**** Material for the task

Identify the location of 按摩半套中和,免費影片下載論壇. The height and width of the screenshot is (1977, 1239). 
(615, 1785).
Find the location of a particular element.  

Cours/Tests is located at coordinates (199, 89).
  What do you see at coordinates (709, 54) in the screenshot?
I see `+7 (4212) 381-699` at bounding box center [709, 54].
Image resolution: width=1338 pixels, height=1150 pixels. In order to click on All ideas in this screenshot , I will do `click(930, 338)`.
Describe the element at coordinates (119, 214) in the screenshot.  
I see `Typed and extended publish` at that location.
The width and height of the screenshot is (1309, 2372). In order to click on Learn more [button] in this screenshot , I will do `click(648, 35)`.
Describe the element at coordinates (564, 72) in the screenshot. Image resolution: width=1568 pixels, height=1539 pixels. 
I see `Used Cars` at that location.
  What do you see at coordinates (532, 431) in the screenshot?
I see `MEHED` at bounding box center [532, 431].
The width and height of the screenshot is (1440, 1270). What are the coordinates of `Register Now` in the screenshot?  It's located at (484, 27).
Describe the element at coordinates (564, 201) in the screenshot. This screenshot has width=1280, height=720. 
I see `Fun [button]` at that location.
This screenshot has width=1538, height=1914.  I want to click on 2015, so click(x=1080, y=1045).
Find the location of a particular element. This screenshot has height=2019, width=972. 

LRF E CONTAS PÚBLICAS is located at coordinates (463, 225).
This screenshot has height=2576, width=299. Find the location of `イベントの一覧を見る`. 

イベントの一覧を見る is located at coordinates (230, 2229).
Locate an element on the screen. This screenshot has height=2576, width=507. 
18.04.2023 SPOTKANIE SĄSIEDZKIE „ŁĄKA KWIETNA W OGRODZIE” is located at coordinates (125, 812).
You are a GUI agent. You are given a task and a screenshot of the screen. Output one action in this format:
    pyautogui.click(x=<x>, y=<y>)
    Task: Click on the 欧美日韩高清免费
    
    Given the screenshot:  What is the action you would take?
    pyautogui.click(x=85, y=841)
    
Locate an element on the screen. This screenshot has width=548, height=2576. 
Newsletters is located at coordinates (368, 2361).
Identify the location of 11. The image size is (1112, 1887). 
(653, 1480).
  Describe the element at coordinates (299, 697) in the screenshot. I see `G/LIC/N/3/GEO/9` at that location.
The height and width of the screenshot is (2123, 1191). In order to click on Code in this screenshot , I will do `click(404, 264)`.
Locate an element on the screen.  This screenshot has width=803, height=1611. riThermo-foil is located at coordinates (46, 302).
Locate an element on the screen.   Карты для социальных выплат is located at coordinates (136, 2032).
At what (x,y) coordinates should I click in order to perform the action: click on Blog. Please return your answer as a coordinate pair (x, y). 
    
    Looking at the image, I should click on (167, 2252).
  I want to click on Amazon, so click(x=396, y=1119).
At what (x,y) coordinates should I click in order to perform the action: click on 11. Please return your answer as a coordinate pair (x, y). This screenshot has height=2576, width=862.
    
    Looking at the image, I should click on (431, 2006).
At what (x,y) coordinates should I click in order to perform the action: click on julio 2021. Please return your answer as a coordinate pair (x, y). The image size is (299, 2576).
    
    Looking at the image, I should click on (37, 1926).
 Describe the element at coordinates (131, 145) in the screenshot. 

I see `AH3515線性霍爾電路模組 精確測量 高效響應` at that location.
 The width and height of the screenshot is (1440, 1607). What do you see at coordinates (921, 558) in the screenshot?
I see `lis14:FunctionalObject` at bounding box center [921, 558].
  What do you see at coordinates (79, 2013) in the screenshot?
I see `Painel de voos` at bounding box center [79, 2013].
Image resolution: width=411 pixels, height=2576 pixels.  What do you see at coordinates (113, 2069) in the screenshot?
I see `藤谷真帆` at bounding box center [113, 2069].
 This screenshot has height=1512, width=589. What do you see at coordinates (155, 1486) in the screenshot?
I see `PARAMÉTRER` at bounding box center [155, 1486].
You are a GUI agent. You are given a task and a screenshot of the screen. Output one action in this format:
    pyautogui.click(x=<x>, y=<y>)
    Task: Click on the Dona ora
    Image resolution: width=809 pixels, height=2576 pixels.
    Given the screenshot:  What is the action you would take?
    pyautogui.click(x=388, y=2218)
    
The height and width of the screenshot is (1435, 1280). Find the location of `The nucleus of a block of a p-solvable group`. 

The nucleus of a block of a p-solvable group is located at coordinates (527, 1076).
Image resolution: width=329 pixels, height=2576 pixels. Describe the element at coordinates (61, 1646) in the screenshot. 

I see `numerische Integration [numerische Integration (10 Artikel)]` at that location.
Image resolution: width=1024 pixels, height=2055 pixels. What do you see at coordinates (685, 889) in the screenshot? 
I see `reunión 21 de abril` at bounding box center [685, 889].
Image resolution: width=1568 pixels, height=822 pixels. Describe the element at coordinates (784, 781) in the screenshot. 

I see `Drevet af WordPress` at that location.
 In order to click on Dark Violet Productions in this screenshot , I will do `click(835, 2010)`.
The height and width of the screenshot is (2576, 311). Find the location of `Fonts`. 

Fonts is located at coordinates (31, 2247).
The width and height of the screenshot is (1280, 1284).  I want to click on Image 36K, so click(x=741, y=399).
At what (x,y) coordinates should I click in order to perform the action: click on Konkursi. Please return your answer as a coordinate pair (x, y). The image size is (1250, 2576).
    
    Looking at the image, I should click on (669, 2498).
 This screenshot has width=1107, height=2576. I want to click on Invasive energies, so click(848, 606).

********

Reproduce the listing above with every occurrence of "Image resolution" swapped for "Display size", leaving all other text unchanged.

Identify the location of 按摩半套中和,免費影片下載論壇. The height and width of the screenshot is (1977, 1239). 
(615, 1785).
Find the location of a particular element.  

Cours/Tests is located at coordinates (199, 89).
  What do you see at coordinates (709, 54) in the screenshot?
I see `+7 (4212) 381-699` at bounding box center [709, 54].
Display size: width=1338 pixels, height=1150 pixels. In order to click on All ideas in this screenshot , I will do `click(930, 338)`.
Describe the element at coordinates (119, 214) in the screenshot.  
I see `Typed and extended publish` at that location.
The width and height of the screenshot is (1309, 2372). In order to click on Learn more [button] in this screenshot , I will do `click(648, 35)`.
Describe the element at coordinates (564, 72) in the screenshot. Display size: width=1568 pixels, height=1539 pixels. 
I see `Used Cars` at that location.
  What do you see at coordinates (532, 431) in the screenshot?
I see `MEHED` at bounding box center [532, 431].
The width and height of the screenshot is (1440, 1270). What are the coordinates of `Register Now` in the screenshot?  It's located at (484, 27).
Describe the element at coordinates (564, 201) in the screenshot. This screenshot has width=1280, height=720. 
I see `Fun [button]` at that location.
This screenshot has width=1538, height=1914.  I want to click on 2015, so click(x=1080, y=1045).
Find the location of a particular element. This screenshot has height=2019, width=972. 

LRF E CONTAS PÚBLICAS is located at coordinates (463, 225).
This screenshot has height=2576, width=299. Find the location of `イベントの一覧を見る`. 

イベントの一覧を見る is located at coordinates (230, 2229).
Locate an element on the screen. This screenshot has height=2576, width=507. 
18.04.2023 SPOTKANIE SĄSIEDZKIE „ŁĄKA KWIETNA W OGRODZIE” is located at coordinates (125, 812).
You are a GUI agent. You are given a task and a screenshot of the screen. Output one action in this format:
    pyautogui.click(x=<x>, y=<y>)
    Task: Click on the 欧美日韩高清免费
    
    Given the screenshot:  What is the action you would take?
    pyautogui.click(x=85, y=841)
    
Locate an element on the screen. This screenshot has width=548, height=2576. 
Newsletters is located at coordinates (368, 2361).
Identify the location of 11. The image size is (1112, 1887). 
(653, 1480).
  Describe the element at coordinates (299, 697) in the screenshot. I see `G/LIC/N/3/GEO/9` at that location.
The height and width of the screenshot is (2123, 1191). In order to click on Code in this screenshot , I will do `click(404, 264)`.
Locate an element on the screen.  This screenshot has width=803, height=1611. riThermo-foil is located at coordinates (46, 302).
Locate an element on the screen.   Карты для социальных выплат is located at coordinates (136, 2032).
At what (x,y) coordinates should I click in order to perform the action: click on Blog. Please return your answer as a coordinate pair (x, y). 
    
    Looking at the image, I should click on (167, 2252).
  I want to click on Amazon, so click(x=396, y=1119).
At what (x,y) coordinates should I click in order to perform the action: click on 11. Please return your answer as a coordinate pair (x, y). This screenshot has height=2576, width=862.
    
    Looking at the image, I should click on (431, 2006).
At what (x,y) coordinates should I click in order to perform the action: click on julio 2021. Please return your answer as a coordinate pair (x, y). The image size is (299, 2576).
    
    Looking at the image, I should click on (37, 1926).
 Describe the element at coordinates (131, 145) in the screenshot. 

I see `AH3515線性霍爾電路模組 精確測量 高效響應` at that location.
 The width and height of the screenshot is (1440, 1607). What do you see at coordinates (921, 558) in the screenshot?
I see `lis14:FunctionalObject` at bounding box center [921, 558].
  What do you see at coordinates (79, 2013) in the screenshot?
I see `Painel de voos` at bounding box center [79, 2013].
Display size: width=411 pixels, height=2576 pixels.  What do you see at coordinates (113, 2069) in the screenshot?
I see `藤谷真帆` at bounding box center [113, 2069].
 This screenshot has height=1512, width=589. What do you see at coordinates (155, 1486) in the screenshot?
I see `PARAMÉTRER` at bounding box center [155, 1486].
You are a GUI agent. You are given a task and a screenshot of the screen. Output one action in this format:
    pyautogui.click(x=<x>, y=<y>)
    Task: Click on the Dona ora
    Display size: width=809 pixels, height=2576 pixels.
    Given the screenshot:  What is the action you would take?
    pyautogui.click(x=388, y=2218)
    
The height and width of the screenshot is (1435, 1280). Find the location of `The nucleus of a block of a p-solvable group`. 

The nucleus of a block of a p-solvable group is located at coordinates (527, 1076).
Display size: width=329 pixels, height=2576 pixels. Describe the element at coordinates (61, 1646) in the screenshot. 

I see `numerische Integration [numerische Integration (10 Artikel)]` at that location.
Display size: width=1024 pixels, height=2055 pixels. What do you see at coordinates (685, 889) in the screenshot? 
I see `reunión 21 de abril` at bounding box center [685, 889].
Display size: width=1568 pixels, height=822 pixels. Describe the element at coordinates (784, 781) in the screenshot. 

I see `Drevet af WordPress` at that location.
 In order to click on Dark Violet Productions in this screenshot , I will do `click(835, 2010)`.
The height and width of the screenshot is (2576, 311). Find the location of `Fonts`. 

Fonts is located at coordinates (31, 2247).
The width and height of the screenshot is (1280, 1284).  I want to click on Image 36K, so click(x=741, y=399).
At what (x,y) coordinates should I click in order to perform the action: click on Konkursi. Please return your answer as a coordinate pair (x, y). The image size is (1250, 2576).
    
    Looking at the image, I should click on (669, 2498).
 This screenshot has width=1107, height=2576. I want to click on Invasive energies, so click(848, 606).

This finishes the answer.